Another hypothesis looks at the class of people who have been most extreme in their advocacy for pandemic totalitarianism. They are mainly the highly-educated working professionals who are able to work from home indefinitely. I’ve had unsettling conversations with several of these types early on in the pandemic, and their outlooks all overlapped seamlessly. They all blindly believed that COVID-19 would kill millions, and demanded total, indefinite lockdowns of every “non-essential” sectors of society as the only viable solution. What did they think would happen to the economy if it were dealt these mortal wounds? “The government should pay people to stay home.” Oh, well who would make the money to be doled out if everyone stays at home? The conversations were dead ends. Their arguments were robotically regurgitated talking points that they had absorbed from the corporate press. They became angry and defensive at every hole poked into their world view.
Terrifying as it may seem, these are the people whose voices provided the facade of consent for the government’s response to the virus. The millions of voiceless middle and lower class Americans paid, and continue to pay, the grim price for the cinematic fantasy that the upper income-earners have indulged for two years.
Two years on, and we appear to be making our way out of this fugue state. More and more people are beginning to admit that lockdowns, masks, and mandates were at best unnecessary. Coolheadedness, something that should have taken top priority from the outset, is finally returning.

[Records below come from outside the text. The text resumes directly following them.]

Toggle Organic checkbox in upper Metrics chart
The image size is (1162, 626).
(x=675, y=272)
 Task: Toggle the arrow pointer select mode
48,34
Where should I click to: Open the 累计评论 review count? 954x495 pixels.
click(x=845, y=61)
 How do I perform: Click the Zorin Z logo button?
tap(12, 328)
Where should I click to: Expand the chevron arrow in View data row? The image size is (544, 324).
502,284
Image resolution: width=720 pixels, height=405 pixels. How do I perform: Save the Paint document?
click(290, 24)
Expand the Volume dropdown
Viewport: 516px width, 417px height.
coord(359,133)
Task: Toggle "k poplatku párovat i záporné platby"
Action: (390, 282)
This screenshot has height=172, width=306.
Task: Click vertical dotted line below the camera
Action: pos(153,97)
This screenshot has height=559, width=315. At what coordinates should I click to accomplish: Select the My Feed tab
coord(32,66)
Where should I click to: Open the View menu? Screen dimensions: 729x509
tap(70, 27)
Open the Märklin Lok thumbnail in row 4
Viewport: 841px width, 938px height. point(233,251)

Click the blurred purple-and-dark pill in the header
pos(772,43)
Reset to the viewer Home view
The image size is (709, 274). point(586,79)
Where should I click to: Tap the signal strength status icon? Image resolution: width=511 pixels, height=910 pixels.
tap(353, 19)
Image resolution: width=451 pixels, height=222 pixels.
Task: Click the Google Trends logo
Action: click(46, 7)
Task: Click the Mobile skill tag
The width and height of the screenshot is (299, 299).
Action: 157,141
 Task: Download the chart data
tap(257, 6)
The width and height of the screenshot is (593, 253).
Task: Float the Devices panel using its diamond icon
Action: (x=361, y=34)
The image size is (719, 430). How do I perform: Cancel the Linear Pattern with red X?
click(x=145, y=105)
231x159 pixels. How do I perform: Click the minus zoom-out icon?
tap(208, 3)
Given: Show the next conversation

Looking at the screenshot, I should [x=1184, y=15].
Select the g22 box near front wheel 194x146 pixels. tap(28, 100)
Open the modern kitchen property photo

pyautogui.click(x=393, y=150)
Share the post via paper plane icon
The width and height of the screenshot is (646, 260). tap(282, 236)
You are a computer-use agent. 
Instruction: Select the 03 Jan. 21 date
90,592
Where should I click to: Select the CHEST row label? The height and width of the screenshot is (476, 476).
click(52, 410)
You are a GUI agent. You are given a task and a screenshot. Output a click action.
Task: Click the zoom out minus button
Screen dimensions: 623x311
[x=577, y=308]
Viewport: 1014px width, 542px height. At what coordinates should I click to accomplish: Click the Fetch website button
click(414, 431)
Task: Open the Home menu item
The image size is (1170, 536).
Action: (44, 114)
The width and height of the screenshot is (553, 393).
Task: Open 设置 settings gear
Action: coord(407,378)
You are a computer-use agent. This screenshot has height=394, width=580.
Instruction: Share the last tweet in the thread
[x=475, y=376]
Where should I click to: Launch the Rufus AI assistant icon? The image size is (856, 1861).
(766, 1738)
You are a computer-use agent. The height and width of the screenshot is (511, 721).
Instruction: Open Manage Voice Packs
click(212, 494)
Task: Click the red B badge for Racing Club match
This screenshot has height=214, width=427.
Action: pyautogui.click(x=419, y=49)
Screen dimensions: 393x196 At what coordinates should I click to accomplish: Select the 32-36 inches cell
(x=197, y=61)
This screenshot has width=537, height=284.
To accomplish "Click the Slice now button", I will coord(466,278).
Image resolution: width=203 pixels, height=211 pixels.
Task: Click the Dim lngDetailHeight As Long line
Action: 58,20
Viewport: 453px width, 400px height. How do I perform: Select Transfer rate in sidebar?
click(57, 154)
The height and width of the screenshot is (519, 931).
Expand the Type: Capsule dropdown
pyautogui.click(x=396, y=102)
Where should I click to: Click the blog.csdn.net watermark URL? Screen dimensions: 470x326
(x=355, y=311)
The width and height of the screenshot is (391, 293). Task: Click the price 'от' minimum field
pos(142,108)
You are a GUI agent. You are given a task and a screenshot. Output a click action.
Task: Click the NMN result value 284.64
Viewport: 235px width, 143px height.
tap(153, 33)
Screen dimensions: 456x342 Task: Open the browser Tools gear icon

The real kick in the gut, however, is the shoulder-shrug attitude that everyone responsible appears to have about it all. We’ve lived through what amounts to the greatest public health disaster in history, a 100% man-made, civilizational crisis that could very well have reduced the West to intellectual and political rubble, and all we get is an “oh well, we’ll do better next time.” Excuse me, but that’s not good enough.
This is the attitude up and down the line: from county public health officials, local doctors, politicians, school administrators, company HR departments, et cetera. School nurses and teachers who bullied kids for not wearing their masks correctly for 8 hours every day are back to their work-a-day lives, apparently unburdened by the physical and emotional harm they’ve caused. Remember the painful, invasive, and now admittedly useless COVID tests that were jammed up our children’s noses every other day? Does anyone who demanded these tests as a condition for attending school appear to experience any guilt for it? Does Norman’s ex-mayor Breea Clark feel anything at all for the pain she caused the Norman community through her politically motivated pandemic policies? I get the sense that these people are sleeping the untroubled sleep of those who know that they will never suffer consequences for their actions.
But for punishment, where would we even start? The mayor’s office? But they would shift blame to the county health department. So, put them on trial? But they would kick the can to the CDC, who would pass the potato to the various academics who would blame faulty assumptions in their models. These nerds would then say that they aren’t to blame because they don’t wield political power. This would go round and round indefinitely. And so it becomes apparent that the pandemic’s chief enablers will get away scot free.
But the pandemic, and our government’s response to it, taught a priceless lesson: No crisis is so great that it requires the relinquishment of liberty, and once liberty is given up, it is almost never returned.